Avrupa'da başarı zor. Ben istediğim oyuncuları alırsam, ancak Avrupa'da başarılı olabiliriz. Ama bu şartlarda istediğim oyuncuları almam zor. Altı yabancı konusunda o yüzden direttim. Bu konuda kendisine karşı çıktım. "Elinizdeki iyi 6 yabancıya karşılık, iyi yerli futbolcularla da başarı gelebilir." "Şampiyonlar Ligi'ne bakın. Bir Chelsea, Barcelona ile baş edebilmek mümkün mü? Oyuncuların değerlerine bakın. Ronaldinho'nun 100 milyon dolar..." "Ronaldinho'yu bile Fenerbahçe'ye getirdiler" diye medyayı hatırlattım. "Ben gazete okumuyorum" diye bir kahkaha attı. Kendi gerçeklerini koydu önüme. "Yıllık 125 milyon dolar bütçesi olan bir kulüp olduk. Düşünün buna karşılık Ronaldinho 100 milyon dolar." Merak ettim, bütçe olsa alır mıydı? "Gerekirse alınır yani..." Asıl meseleye geldi. "Fenerbahçe bu tavrıyla ve stratejisiyle devam ederse, 2010 yılında Avrupa'nın devlerine karşı koyabilecek duruma gelir." Taraftarın duygularına tercümanlık yaptım. "Avrupa'da başarıya acıkmış taraftar, 2010 yılına kadar sabreder mi? "Başarının şekilleri var. Mesela biz üç yıl arka arkaya hiç şampiyon olamadık. Ben o gece en çok bunun için üzüldüm.
Benim gözümde 100. Yıl'daki şampiyonluk o kadar önemli değil. Ama üç yıl arka arkaya şampiyon olmak Fenerbahçe için çok şey anlam ifade ederdi, çok şeyler kazandırırdı. Geçen yılın hüzünlerinden kalan, gerçekleri istedim Başkan'dan. "Geçen sezon Fenerbahçe'ye karşı haksızlık yapıldı mı?" Hiç düşünmeden cevap verdi. "Çok yapıldı. Bugün Aziz Yıldırım'ın savunduğu şeyler hep doğru çıktı. Bugün İtalya'ya bakıyorsunuz. Yöneticilerin hakemlerle konuşmalarının bedeli ödetiliyor. Futbol federasyonu görevden alındı. Juventus gibi bir kulüp küme düşürülüyor. Milan geçmişte düştü, şimdi yeniden aynı cezayla karşı karşıya.

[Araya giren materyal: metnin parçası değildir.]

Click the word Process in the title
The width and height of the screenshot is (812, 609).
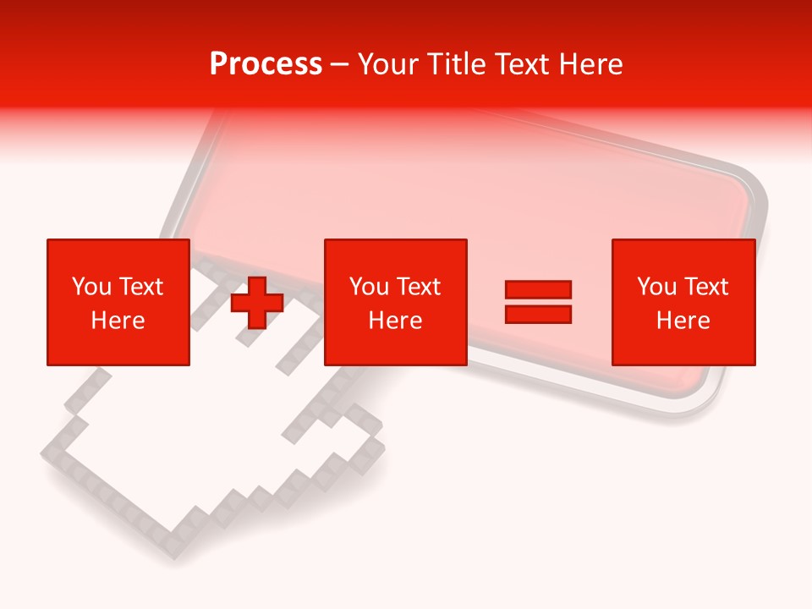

Bizdeki durum ortada. Bazı takımların kulüp başkanları, 'Maçlar bitsin açıklama yapacağım" dedi, birileri bir şeyler söyledi. Ama hiç üstüne gitmediler. Ne oldu?" Hiçbir şey olmadı.

* YUMUŞAK OLAMAM
Yaralı yanına yaslanmasını fırsat bilip, "Peki, Türkiye'de Fenerbahçe'nin şampiyonluğunu etkileyecek yanlışlar yapıldı mı?" diye sordum. "Olmuştur, elbette yapılmıştır. Ama bugün arkaya bakmanın bir anlamı yok artık. Ama herkes biliyor ki, kesinlikle haksızlık yapılmıştır." Aziz Yıldırım'ın "başkan duruşu", diğer kulüplerin sevgisiz tavrının ilham perisi olarak kabul edilmişti ya... Acaba Aziz Yıldırım'ın tavrında bir değişiklik olacak mıydı? "Nasıl yani" dedi... "Daha yumuşak, daha relaks bir Aziz Yıldırım mesela" dedim.
"Yumuşak ve relaks olmam ben. Benim kurallarım, prensiplerim vardır. Onlara göre yaşarım. Başkalarının hoşuna gitsin diye farklı davranamam." Sezon bitiminde, Fenerbahçe taraftarının ilk kez bu kadar hüzünlü olduğunu gördüğümü hatırlattım. "O hüznün bu yıl telafisi olacak mı?" diye sordum. "Kesinlikle olacak. Bu taraftarla, bu camiayla her şey güzel olacak." Taraftara ısmarladığı yeni düşlerin içinde bıraktım onu. Anlatılanları yaşanır kılmak için, en çok taraftara ihtiyacı vardı çünkü.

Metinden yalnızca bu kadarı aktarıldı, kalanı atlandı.